I remember a childhood full of painful surgeries and ear infections. I remember the pain all too well as if it only happened days ago.
The ear infections were severe. My ear drum often would rupture as a result. It always felt like my brain had exploding in my head, and leaking out my ear. Truthfully it looked like it too. It was like a strong stabbing pain that started in my inner ear and radiated throughout the rest of my head. Usually my ear would leak with nasty liquid the color of custard. Emergency room visits, ear drops, and cotton balls, had become a normal thing for me;however, the pain was one thing about it that I would never get used to.
The chronic infections caused tears and holes in both eardrums. Because of that I ended up having to go through a series of painful and costly surgeries to reconstruct them. Even after that some of the holes could never be fixed entirely. The damage was already done anyhow.

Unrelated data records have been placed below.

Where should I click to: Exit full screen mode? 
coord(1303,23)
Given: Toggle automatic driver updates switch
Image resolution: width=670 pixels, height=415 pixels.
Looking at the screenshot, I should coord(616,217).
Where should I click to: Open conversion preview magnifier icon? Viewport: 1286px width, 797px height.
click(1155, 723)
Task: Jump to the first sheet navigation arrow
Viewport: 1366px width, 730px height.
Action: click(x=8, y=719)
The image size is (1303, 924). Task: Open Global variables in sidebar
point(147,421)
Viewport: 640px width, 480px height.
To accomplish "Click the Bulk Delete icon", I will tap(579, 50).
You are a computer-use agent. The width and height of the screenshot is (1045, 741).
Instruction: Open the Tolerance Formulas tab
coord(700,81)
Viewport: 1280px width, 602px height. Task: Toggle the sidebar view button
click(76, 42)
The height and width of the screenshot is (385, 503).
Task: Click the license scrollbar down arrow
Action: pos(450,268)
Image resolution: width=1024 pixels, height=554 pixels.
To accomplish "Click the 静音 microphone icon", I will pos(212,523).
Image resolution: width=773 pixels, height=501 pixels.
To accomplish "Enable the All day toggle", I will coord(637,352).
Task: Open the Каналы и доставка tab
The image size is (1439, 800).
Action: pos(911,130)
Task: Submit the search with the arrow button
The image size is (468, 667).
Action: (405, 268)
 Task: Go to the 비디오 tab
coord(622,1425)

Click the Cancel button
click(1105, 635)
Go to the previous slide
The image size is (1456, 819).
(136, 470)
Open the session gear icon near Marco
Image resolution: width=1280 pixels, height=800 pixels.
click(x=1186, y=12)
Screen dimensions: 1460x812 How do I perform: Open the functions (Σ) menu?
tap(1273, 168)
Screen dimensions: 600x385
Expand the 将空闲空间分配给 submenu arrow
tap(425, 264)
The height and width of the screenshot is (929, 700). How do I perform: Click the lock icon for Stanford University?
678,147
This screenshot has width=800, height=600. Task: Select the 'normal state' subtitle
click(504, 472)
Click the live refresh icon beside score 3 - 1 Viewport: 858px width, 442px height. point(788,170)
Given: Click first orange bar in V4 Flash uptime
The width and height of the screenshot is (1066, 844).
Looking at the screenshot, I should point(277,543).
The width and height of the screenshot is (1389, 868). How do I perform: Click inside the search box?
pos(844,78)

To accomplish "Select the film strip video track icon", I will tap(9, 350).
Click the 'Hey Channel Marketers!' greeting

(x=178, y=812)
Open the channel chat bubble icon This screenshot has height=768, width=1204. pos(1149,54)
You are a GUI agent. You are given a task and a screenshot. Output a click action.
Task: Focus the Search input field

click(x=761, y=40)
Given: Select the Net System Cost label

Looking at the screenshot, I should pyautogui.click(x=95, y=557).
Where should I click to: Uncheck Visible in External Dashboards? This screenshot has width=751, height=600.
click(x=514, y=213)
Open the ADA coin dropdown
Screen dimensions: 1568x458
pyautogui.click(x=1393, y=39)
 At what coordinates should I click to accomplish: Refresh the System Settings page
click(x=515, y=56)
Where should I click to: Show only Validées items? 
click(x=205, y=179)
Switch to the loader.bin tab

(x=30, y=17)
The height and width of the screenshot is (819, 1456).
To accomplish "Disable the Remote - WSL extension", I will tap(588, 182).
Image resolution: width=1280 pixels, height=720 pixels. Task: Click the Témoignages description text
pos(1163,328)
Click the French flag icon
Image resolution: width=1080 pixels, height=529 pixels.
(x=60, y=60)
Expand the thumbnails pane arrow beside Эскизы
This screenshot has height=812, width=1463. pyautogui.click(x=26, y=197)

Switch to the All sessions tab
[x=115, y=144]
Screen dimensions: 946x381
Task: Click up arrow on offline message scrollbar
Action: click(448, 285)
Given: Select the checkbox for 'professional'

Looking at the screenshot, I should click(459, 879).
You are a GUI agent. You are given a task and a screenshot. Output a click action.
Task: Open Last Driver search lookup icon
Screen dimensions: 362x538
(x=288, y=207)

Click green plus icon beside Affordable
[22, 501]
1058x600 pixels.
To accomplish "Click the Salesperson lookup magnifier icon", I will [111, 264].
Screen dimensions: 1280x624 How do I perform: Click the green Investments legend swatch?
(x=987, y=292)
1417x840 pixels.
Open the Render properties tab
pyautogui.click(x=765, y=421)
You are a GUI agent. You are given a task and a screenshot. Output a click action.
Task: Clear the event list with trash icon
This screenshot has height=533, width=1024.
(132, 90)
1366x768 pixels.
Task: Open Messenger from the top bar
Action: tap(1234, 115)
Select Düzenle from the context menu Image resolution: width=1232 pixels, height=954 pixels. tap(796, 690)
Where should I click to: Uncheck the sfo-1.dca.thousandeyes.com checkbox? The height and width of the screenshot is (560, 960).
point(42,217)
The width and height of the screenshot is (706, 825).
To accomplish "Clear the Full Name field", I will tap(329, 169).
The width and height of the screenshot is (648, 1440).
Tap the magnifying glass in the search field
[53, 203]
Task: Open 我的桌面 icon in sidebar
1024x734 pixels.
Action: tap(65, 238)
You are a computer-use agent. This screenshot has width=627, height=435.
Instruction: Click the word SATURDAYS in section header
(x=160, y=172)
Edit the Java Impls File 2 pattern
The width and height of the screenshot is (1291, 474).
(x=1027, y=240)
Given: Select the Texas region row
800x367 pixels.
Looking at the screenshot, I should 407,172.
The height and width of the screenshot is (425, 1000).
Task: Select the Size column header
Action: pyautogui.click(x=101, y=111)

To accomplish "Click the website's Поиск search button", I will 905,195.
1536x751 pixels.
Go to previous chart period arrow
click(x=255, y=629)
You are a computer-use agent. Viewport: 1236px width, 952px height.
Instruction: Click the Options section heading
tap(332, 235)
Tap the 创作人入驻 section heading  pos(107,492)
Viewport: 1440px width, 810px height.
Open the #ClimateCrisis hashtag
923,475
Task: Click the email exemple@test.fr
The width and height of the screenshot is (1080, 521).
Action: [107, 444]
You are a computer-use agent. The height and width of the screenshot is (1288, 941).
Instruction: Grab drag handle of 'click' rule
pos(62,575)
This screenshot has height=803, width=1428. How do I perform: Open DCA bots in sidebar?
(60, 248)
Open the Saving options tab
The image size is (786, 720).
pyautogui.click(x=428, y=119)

After the series of surgeries, the doctor finally declared that I had permanent partial deafness in both ears. That was ten years ago, but I still remember the disappointed look on my mother’s face.
After that my mom took on three part time jobs to pay for the medical expenses of all the ER visits, hospitalizations, doctor bills, and surgeries. Even now we are still in debt.
Honestly, I think my only salvation in school is Mr. T’s art class. It’s the one place where I feel no judgment- and can express myself fully. Art is beautiful, moving, and makes a statement without verbal words or sounds. Great art works tell stories that you understand with your eyes, not hear with your ears.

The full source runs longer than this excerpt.